Die Seele als Palimpsest
In seiner faszinierenden Kulturgeschichte der Seele begreift Ole Martin Høystad (vgl. den Beitrag im vorliegenden Heft) die Seele als ein »Palimpsest«. So nannte man im Mittelalter die Manuskripte: Auf dem seltenen und kostbaren Pergament wurden die Wörter immer wieder weggewaschen oder abgeschabt und mit neuen überschrieben.
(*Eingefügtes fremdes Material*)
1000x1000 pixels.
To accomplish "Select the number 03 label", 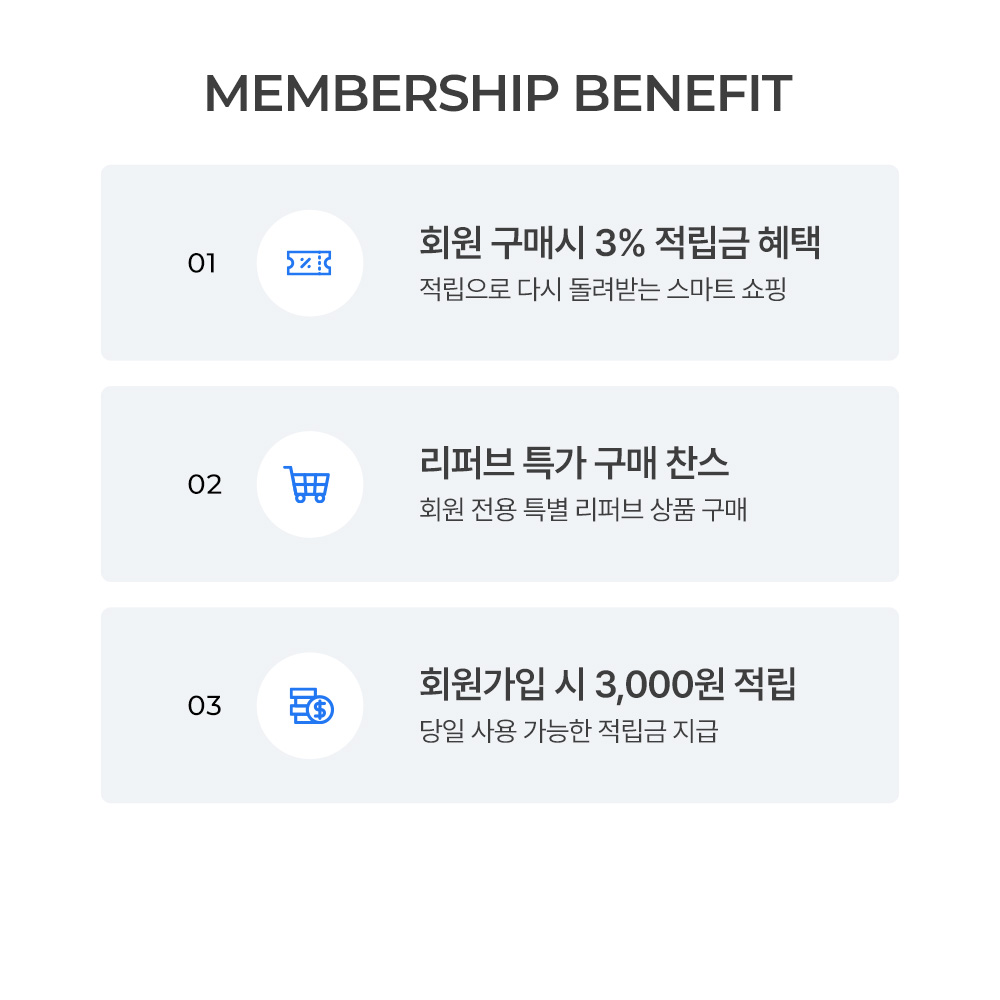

Der Mensch formuliert in seiner Gesamtgeschichte immer wieder neue Sprachbilder für die Seele und ›erschafft‹ die Seele somit ständig neu, ohne die alten Bilder zu vergessen und ohne zu meinen, die Seele endgültig erfasst zu haben.
»Tief in dir und doch so nah wie nichts anderes,
mal hier, mal da, mal fern, mal nah, tatsächlich überall,
da wohnt ein Geheimnis, das wir nie verstehen werden,
da gibt es etwas, für das kein Wort genug ist.
Und dennoch haben die Menschen eins gefunden,
das diesem Wunder so nah kommt wie kein anderes.
›Seele‹ heißt das Zauberwort, das nichts erklärt, doch so viel bedeutet.
Seit es Menschen gibt auf der Erde, sprechen sie von der Seele in ihnen.
Auch die Pflanzen und die Tiere, alle Lebewesen haben eine Seele.
In alten Sprachen heißt sie nefesch und ruach und anima und psyche,
übersetzt Kehle, Atem, Hauch, Wind: Wörter mit Sanftmut und Kraft.
In unserem Wort ›Seele‹ steckt das Wort ›See‹, ein Wort mit Tiefe.«
(Oberthür 19)
Das Interesse des Menschen am Phänomen der Seele beginnt bereits früh. Schon Kinder – so meine Erfahrung in vielen Gesprächen im Religionsunterricht – fragen begeistert und fasziniert nach der Seele und finden mitunter geniale Antworten: »So was Ähnliches wie das Herz ist die Seele und doch ganz anders.« – »Die Seele ist zart und ist im Blut.« – »In der Seele fließen Angst und Liebe.« – »Die Seele ist eine Sonne im Menschen.« – »Wir selbst sind die Seele. « – »Die Seele ist eine Verbindung zu Gott.« – »Die Seele ist das von Gott in mir.« – »In der Seele ist Gott.« Ich denke, diese Faszination liegt darin begründet, dass die Frage nach der Seele die Kinder in ihrer doppelten Begabung anspricht: Zum einen wollen sie als Realisten die Seele konkret verorten, zum anderen wissen sie als Philosophinnen und Theologen intuitiv, dass es dabei um ein weit größeres Geheimnis geht, das zwar ihre tatsächliche Wirklichkeit und Wahrnehmung bestimmt, aber nicht zu ›begreifen‹ ist.
So entdecken wir das Geheimnis gemeinsam. In der Frage nach der Seele und unseren Antworten zur Seele spiegeln und bündeln sich zahlreiche weitere ›große Fragen‹. Was ist der Mensch? Wie verhalten sich Seele und Körper zueinander? Gibt es im Menschen eine Instanz, die denkt, fühlt und unsere Einzigartigkeit ausmacht? Wo ist sie zu finden? Wie kommt der Mensch in Beziehung zu Gott? Ist das Göttliche in ihm? Gibt es etwas, das den Tod überdauert? Was geschieht damit und mit uns nach dem Leben? Unser Nachdenken über die Seele berührt Grundfragen des Daseins und das Mysterium unserer Existenz.